スーパーとホームセンターを梯子して買い物を終えると、最後の店で明神がトイレに行った。
ベンチに腰掛けて人波を眺めていると、無意識にその中の一人に目がいった。
「あれ。」
何だか明神に似てる。
背が大体同じくらいで、黒いシャツにサングラス。
顔はサングラスで隠れているけれど、骨格というか、顎のラインが似てる気がする。
ただ、全く正反対に違うのは、その男の人が髪を金色に染めている事だ。
頭の中で金髪の明神を想像して、なんだかそれがおかしくて思わず笑う。
すると、突然背後から声をかけられた。
「ひめのん、ああいうの好みなの?」
「うわあ!!」
「オレが言うのもなんだけど派手だな〜。

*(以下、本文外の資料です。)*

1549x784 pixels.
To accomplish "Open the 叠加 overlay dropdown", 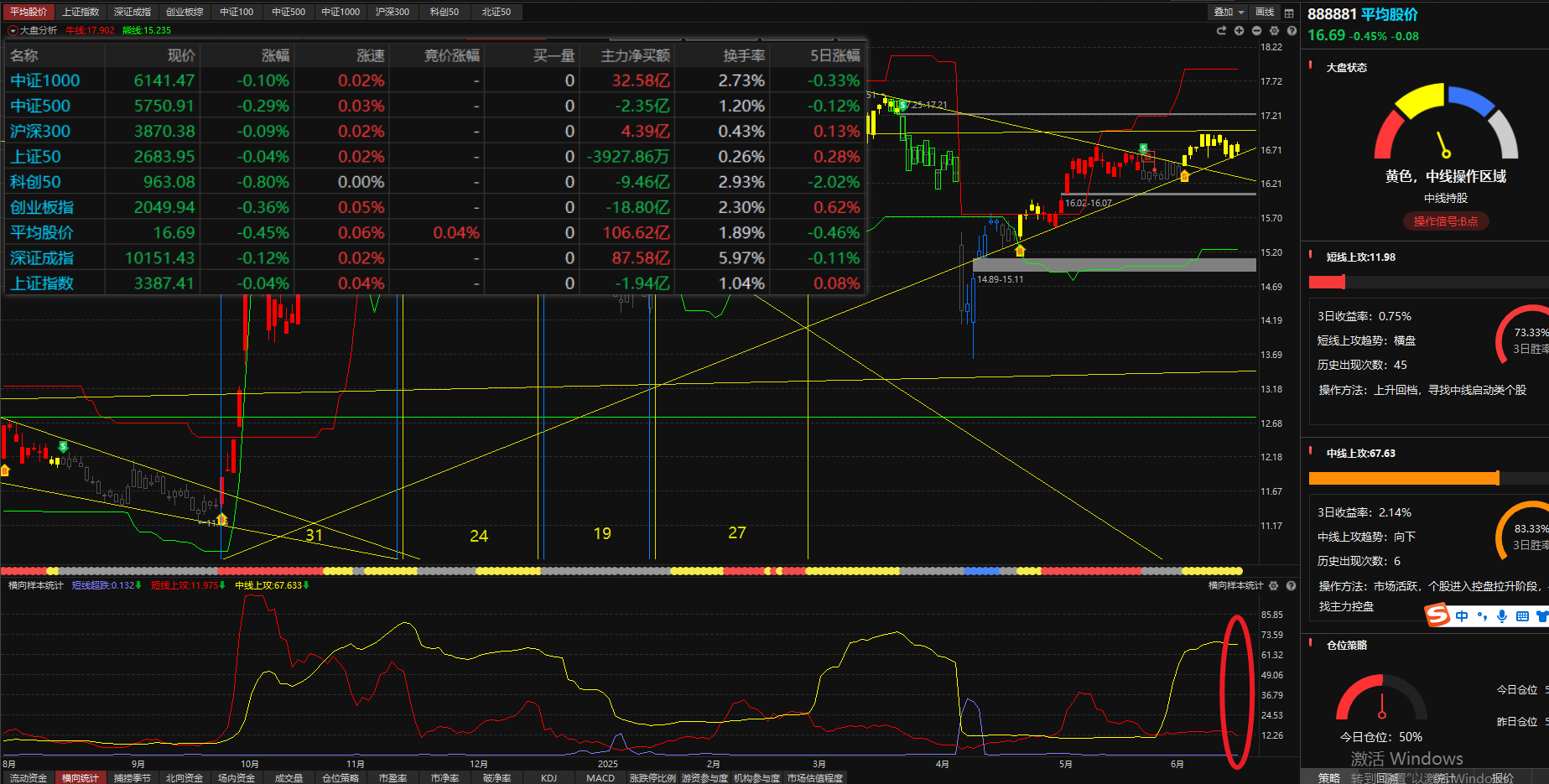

ひめのんああいうのがいいんだ〜。」
嫉妬、というか、恨みがこもっている様な雰囲気に圧され、慌てて姫乃は否定する。
「ち違うって!別に見てないよ!」
「えー。何か幸せそうにニコニコしちゃってたよ。ひめのん。」
まずい。何だかとんでもなく勘違いをされてしまったみたいだ。
かといって、まさか「明神さんと似てるなって思って。」なんて恥ずかしい。幸せそうにニコニコして、なんて言われてしまった後だし余計に恥ずかしい。
ふと、思考が遡る。
あれ?これってどこかで同じ様な事があった様な…。
ついさっき。
公園でのやり取りと全く同じではないか。
そう思うと何だか可笑しくなってきた。
何だ。明神さんももしかしたら「そう」だったの?
「ひめのん?」
「えっとね。あの人、すっごい鼻毛が出てたんだよ。」
「へ?」
暫くの沈黙の後、何となくニコニコ笑っている姫乃の言わんとしている事がわかった明神。
「あ、ああ〜。鼻毛ね。」
「うん。」
「今日はエチケットがなってないヤツが多いな〜。」
「そうだね〜。ちゃんと鏡は見ないとね〜。」
明神は姫乃の分の買い物袋をひょいひょいとまとめて片手で抱えると、残った手で姫乃の手を引く。
姫乃も何も言わずそのままついて歩く。
「ひめのん、早く高校卒業してね。」
「後二年ちょっとかあ。頑張るね。」
そんな事を話しながら、いつもの帰り道をいつもよりゆっくりと歩いて帰った。
あとがき
ちょっと甘い話をば。
しかし鼻毛て。自分で突っ込みを入れながらかいていました。あはは…。